What draws people together as friends?
  1. Common interests. 
  1. History.  
  1. Common values
  1. Equality

    Hallmarks of a true friendship
    • Caring- of your well-being, your health, your success
    • Trust- with secrets, possessions, advice and what is most valuable to you. 
    • Mutual Respect- even of your differences
    • Supportive- they genuinely want you to do well and are genuinely happy when you do. 
    • Encouraging- they push you to better yourself and achieve more.
    • Honesty- telling the truth, even when it's not what you want to hear.
    • Humour- the ability to laugh through your highs and lows, together.
    • Reliance- Do they have your back?
    • Genuine- where what you say, think and do are in harmony.
    • Accepting- of your identity, who you are, and how you live your life.
    • Loving- friends are the family you choose for yourself.

    Red Flags and Fakes

    • JealousIf anything is to wreck a friendship, it's jealousy. If they are jealous of you, they can never ever really be a true friend because they don't want you to succeed. They secretly want your downfall and are not genuinely happy when you do well - quite the opposite. They can never have the above mentioned attributes of a true friend because their secret loathing and envy of you inhibits it.
    • Puts you down- their criticism isn't constructive, or aimed at helping you better yourself, it is aimed at making you feel inadequate, unskilled, and ultimately, making themselves feel better. They raise their self-esteem by trying to bring yours down.
    • Copy Cat- they say imitation is the highest form of flattery, but there is a fine, fine line. If you find that your "friend" copies everything you do-and denies it, much to your annoyance, then it is an unbalanced friendship. Equality does not exist between you if one person is constantly stealing the other person's ideas/style/identity. It can be even more annoying when this person does not acknowledge that they copied you, or insists that they did it first or that it is merely a "coincidence"...every millionth time.
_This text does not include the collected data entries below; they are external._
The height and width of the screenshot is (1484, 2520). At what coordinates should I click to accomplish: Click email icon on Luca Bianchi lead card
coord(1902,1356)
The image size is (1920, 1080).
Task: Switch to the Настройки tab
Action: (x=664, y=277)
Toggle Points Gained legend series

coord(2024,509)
    • Uncaring- if your "friend" does not seem to genuinely care if you are upset, ill, or in need of assistance then they lack a valuable quality of a true friend. If you are choking and they don't even bat an eyelid, you have a problem.

    • No compliments- This ties in with jealousy. Friends make each other feel good about themselves. If your "friend" never compliments you but is all too happy to point out any negativity then they are most likely disingenuous.
    •  Steals your friends- if they try to form friendships, in secret, with people that you introduced them to and then push you out of the picture- you are dealing with a fr-enemy.
    • History but nothing else- because history, alone, is not enough. Sometimes what used to bind you together, is no longer. People grow older and grow apart. Life experiences change and shape us and the people that we used to get along with and share so much in common with may change life direction. Shared principles and morals are one of the building blocks of a good friendship and if you find that you share nothing in common, as much as you try to respect each other's differences, it is not a good recipe for a strong and enduring friendship.
    • Negative vibes - ultimately, trust your gutt. If something doesnt feel right about a person, then there is a reason. If you feel negative vibes iminating from them- then don't ignore these signs. After meeting a friend you should feel uplifited, invigurated, stimulated and most importantly- happy. However, if you are left feeling drained, negative and frustrated, well, you have some spring cleaning to do, sis.
    Every so often, it's important to reflect and re-assess. Trust your gut and if a friendship no longer serves it's purpose, then it's time to be brave and do a spring clean.

    The most important thing is to be the friend that you want to attract.